Segment Open
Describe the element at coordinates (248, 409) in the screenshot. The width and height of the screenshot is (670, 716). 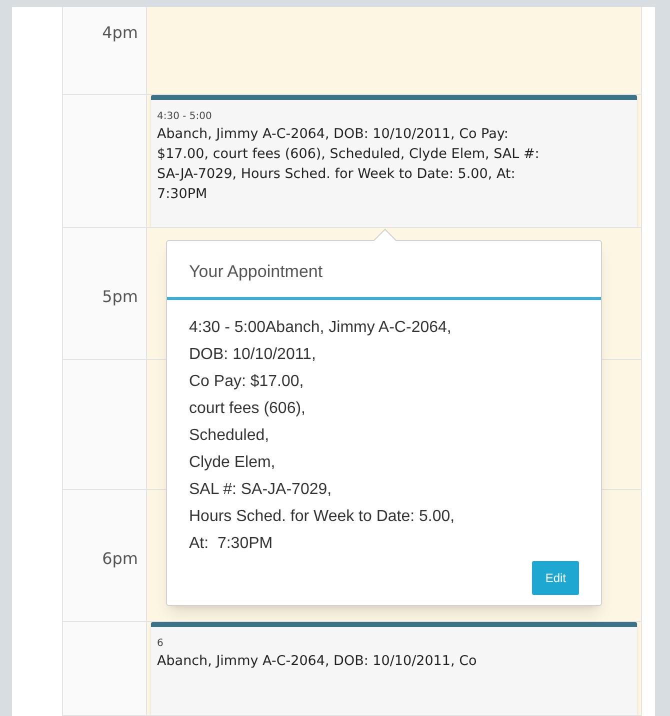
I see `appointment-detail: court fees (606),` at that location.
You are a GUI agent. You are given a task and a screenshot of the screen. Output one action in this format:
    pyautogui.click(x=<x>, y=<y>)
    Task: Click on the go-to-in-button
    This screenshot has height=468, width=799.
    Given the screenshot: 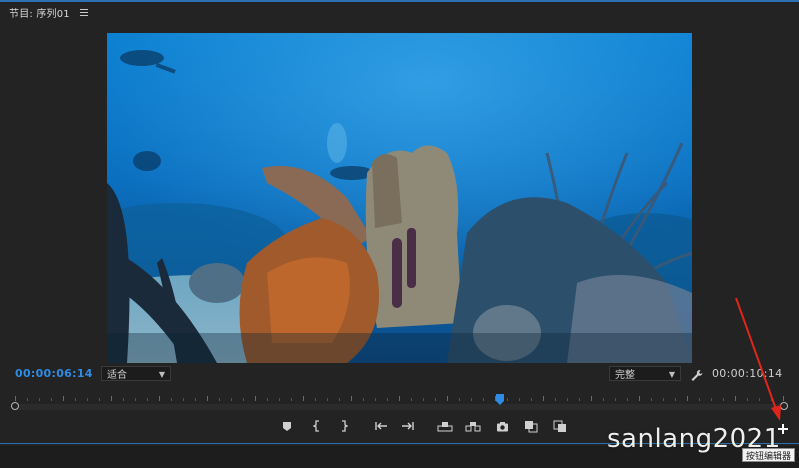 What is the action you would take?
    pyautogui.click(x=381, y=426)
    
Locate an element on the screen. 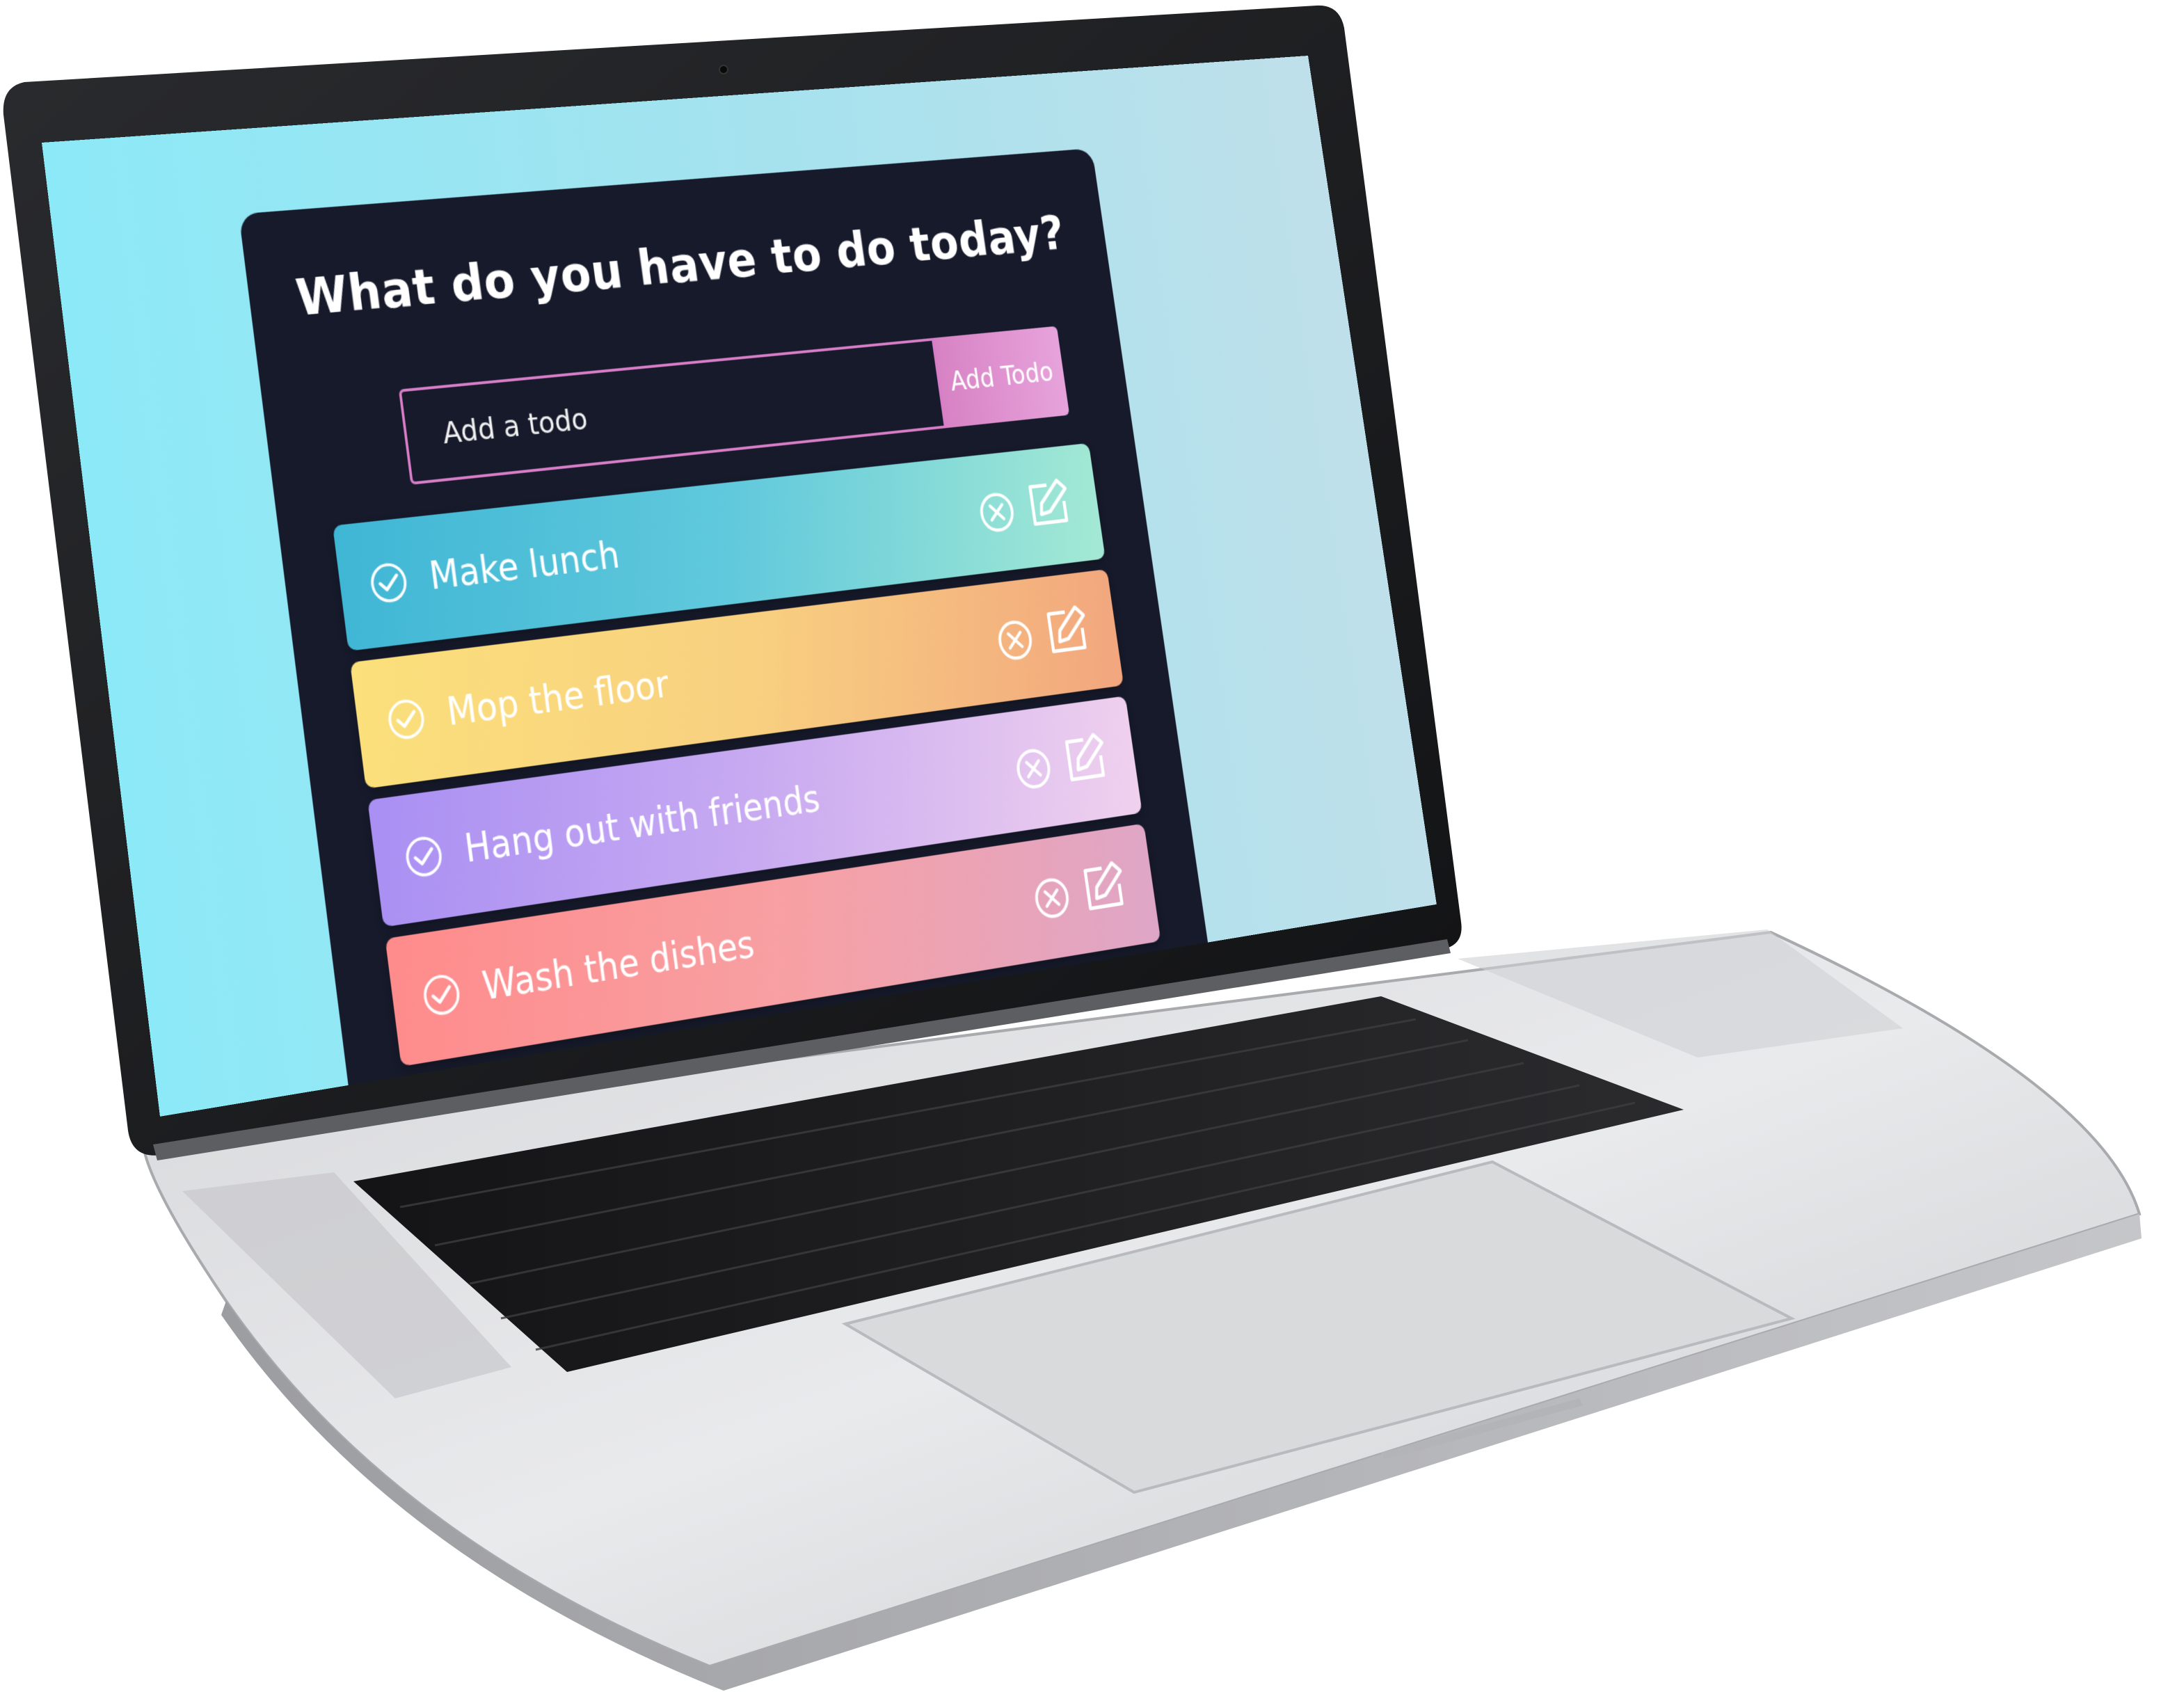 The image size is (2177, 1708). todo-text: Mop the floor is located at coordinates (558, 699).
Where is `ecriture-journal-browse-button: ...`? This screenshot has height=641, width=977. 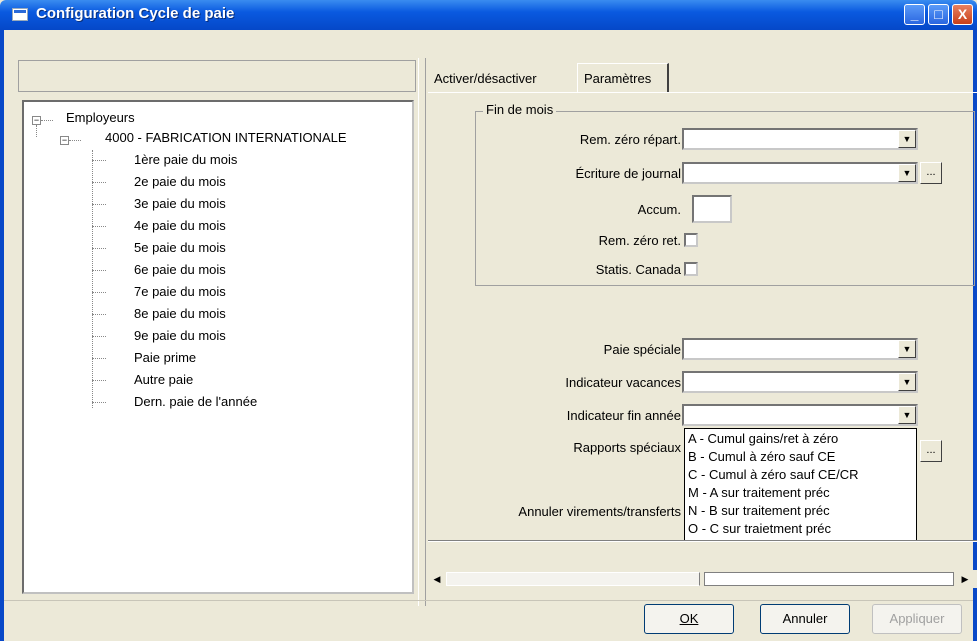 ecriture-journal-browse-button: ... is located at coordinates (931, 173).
Segment Closed
> _Exercise instructions_
Copy out the part of the records that runs from the very start through the line containing "at that location.", both ends included, and leave the pictures out.

> _Written answer_
Describe the element at coordinates (248, 409) in the screenshot. The width and height of the screenshot is (670, 716). 
I see `appointment-detail: court fees (606),` at that location.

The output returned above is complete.